9) Is $$\sum_{n=1}^\infty \delta_n \tag{7.10.1}$$ a well-defined distribution? Note, to be a well-defined distribution, its action on any test function should be a finite number. Provide an example of a function $$f(x)$$ whose derivative in the sense of distributions is $$(7.10.1)$$

Hello, I want to find a distribution whose distributional derivative as the summation of the delta function ($$\delta_1$$ to $$\delta_k$$). I find the distributional derivative of the summation of the shift of the Heaviside Function $$H(x-a)$$ is equal to the summation of the delta function. However, I have trouble of finding the convergence of the summation of the shift of the Heaviside function in the sense of the distribution. If I can find this convergence, and then , by the theorem, the derivative of the convergence is also the convergence of the summation of the delta function in the sense of distribution.

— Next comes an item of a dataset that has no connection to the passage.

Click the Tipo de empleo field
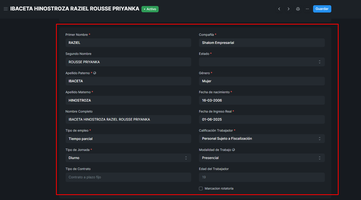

• – Hyperplane Sep 28 '19 at 18:53

It is a well-defined distribution when the test functions have compact support. Formally, it is an element of $$C_c(\mathbb R)^*$$, the dual of the space of continuous functions with compact support. Given such a function $$f$$, the result of applying your distribution is $$\sum_{n=1}^{\infty}f(n),$$ which is finite since the set $$\mathbb N\cap \textrm{supp}(f)$$ is both compact and discrete, hence finite - so the sum above is finite.
What is the derivative of $$\lfloor x \rfloor 1_{x > 0}$$ ? It is $$L^1_{loc}$$ thus it is a distribution, it has polynomial growth thus it is a tempered distribution.
On a bounded interval $$[-N,N]$$ $$\lfloor x \rfloor 1_{x > 0}=\sum_{n \ge 0} 1_{x-n > 0}=\sum_{n=0}^N 1_{x-n > 0}$$ is a finite sum thus the convergence in the sense of distributions is obvious.
The convergence of $$\sum_{n \ge 0} 1_{x-n > 0}$$ in the sense of tempered distributions follows from the semi-norms definition of the Schwartz space comprising $$\sup_x |x^3 \phi(x)|$$.